Quando as estatísticas são transportadas para vida real, no entanto, é difícil de explicar. O que dirá escrever o que se sente. Ainda continuo descrevendo esse misto de emoções com a última frase daquela matéria. Nós estávamos indo embora, quando o gerente do local nos perguntou: "Não são crianças normais?". Ao que respondemos de coração: "Sim, são crianças normais."
Desde aquele dia até hoje, passaram por aqui 37 matérias, quase o mesmo número de diferentes temas. Às vezes, simples curiosidades, como as policiais que ficam diariamente escondidas atrás de árvores ou placas, com radares pré-históricos, multando os motoristas sul-africanos quase sem propósito. Afinal, por aqui, poucos pagam as multas de trânsito até abril, elas eram julgadas junto dos crimes comuns, e normalmente arquivadas pela morosidade da Justiça.
Em boa parte, as matérias que produzimos por aqui surgiram simplesmente do fato de circularmos pelas cidades. E não apenas ficarmos naquele tradicional circuito: hotel, treino da seleção, hotel, estádio, hotel... Assim, por exemplo, foi que descobrimos a forma curiosa como vários negros sul-africanos substituem dentes bons por uma peça de ouro, como status. Ou então que cortar cabelo, aqui, é quase como engraxar sapato no Brasil. É feito na rua e não é prática apenas utilizada pela classe baixa.
Vale ressaltar uma curiosidade na produção desse tipo de textos/fotos no país da Copa. O medo é algo quase sempre presente, afinal não se conhece nada do lugar, e a fama de violência, por vezes, vimos confirmada com colegas de profissão, que foram assaltados.
Duas investidas, em especial, servem como exemplo disso, mas com facetas diferentes. A primeira, quando fomos em uma feira de ervas zulu.
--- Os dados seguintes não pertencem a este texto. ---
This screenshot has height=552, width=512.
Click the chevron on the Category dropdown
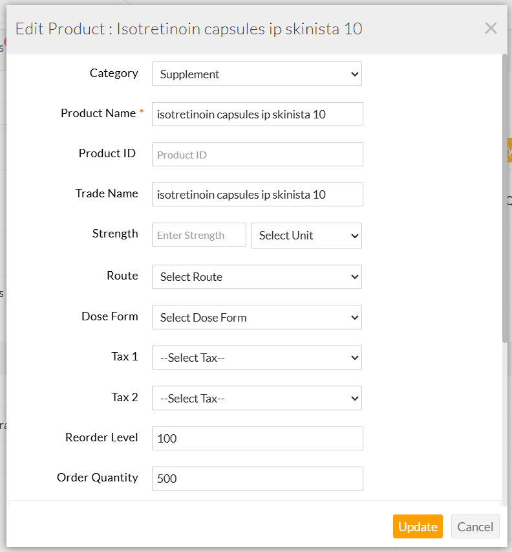click(x=355, y=74)
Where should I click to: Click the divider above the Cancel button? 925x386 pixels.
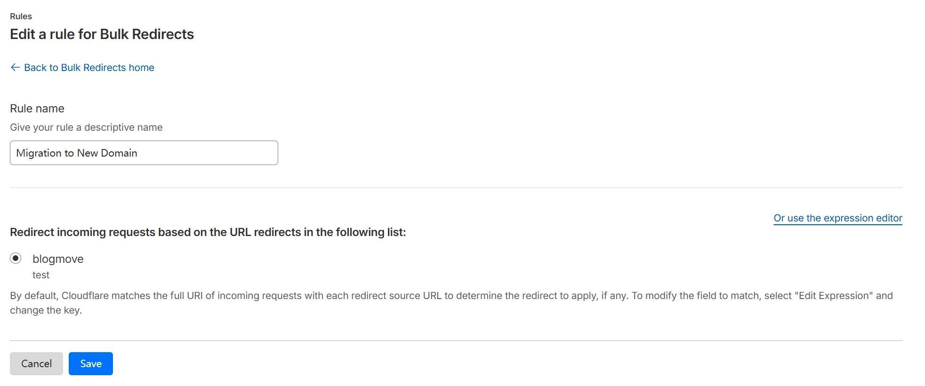tap(456, 340)
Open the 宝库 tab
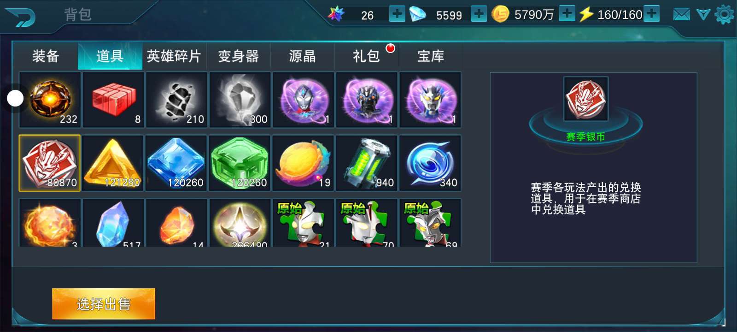The height and width of the screenshot is (332, 737). pos(431,56)
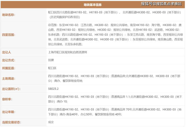Select the 所属区县 row label
The height and width of the screenshot is (127, 186).
point(9,68)
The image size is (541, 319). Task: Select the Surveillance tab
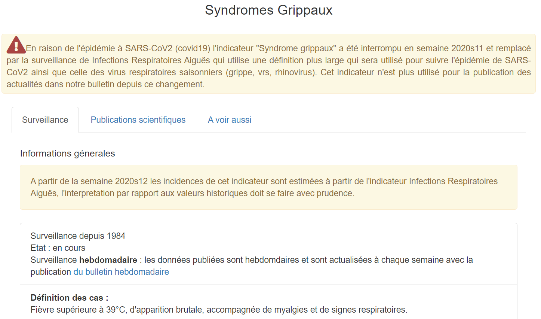(45, 120)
Encontramos apenas uma pessoa que falava inglês, nos entendemos como deu até chegar alguém estranho, que nos falou todo tipo de coisas que o nosso entrevistado se negou a traduzir. Tivemos de sair praticamente corridos do lugar. Valeu a lição: ficar o menor tempo possível nesses lugares estranhos. A maioria das pessoas que encontramos são boas, mas a presença de um estrangeiro logo chama a atenção dos marginais.
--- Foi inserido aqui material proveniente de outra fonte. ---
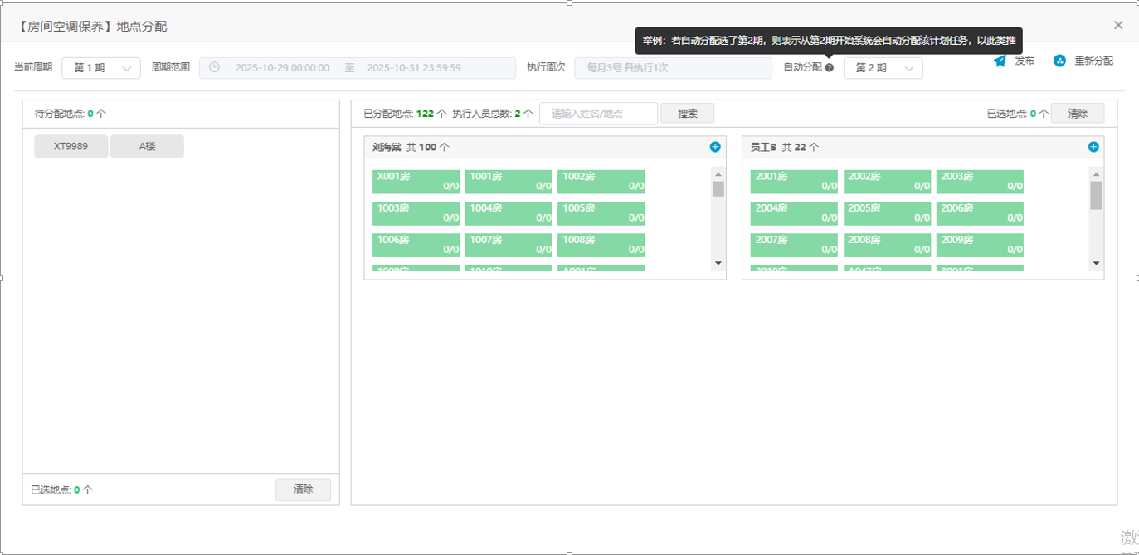Close the 地点分配 dialog
The height and width of the screenshot is (555, 1139).
click(1117, 26)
Assim, quando encontramos próximo ao Ellis Park, um morro com pessoas rezando, com vestimentas estranhas, paramos o carro e ficamos a espreita. Assustados, caímos fora logo depois que vimos dois homens andando em nossa direção. Só retornamos após uma senhora nos convencer que ali não havia problema. Na verdade, naquela dia, a movimentação da reza era para pedir sorte ao Bafana Bafana. E o lugar enchia de gente, pois, na cidade, a área seria a "mais próximo do céu".
Entre o curioso e o diferente, também existe uma série de assuntos que são conhecidos de todos e, nem por isso, desinteressantes. Aí, colocamos o safári, o berço da humanidade, o artesanato, a segregação, entre outros. E talvez estes tenham sido os nossos maiores desafios. Pois foi necessário encontrar algo novo em lugares e fatos que a todo momento estavam sendo revisitados ainda mais no período de Copa do Mundo. Não tenho como afirmar com certeza que conseguimos passar isso ao leitor, embora esperamos que sim.
Deixei esses últimos toques para falar sobre uma matéria que me marcou bastante, mesmo que tenha sido apenas por ter visitado o local: Kyalami, o circuito onde Ayrton Senna marcou o seu primeiro ponto na Fórmula 1. Não existia nada na pista que fizesse lembrar de Senna. A maioria dos funcionários do autódromo nem era nascidos em 1984. Mas o simples fato de se estar longe do Brasil natal, pisar na reta dos boxes e lembrar da Tolemann do brasileiro... Foi uma sensação indescritível.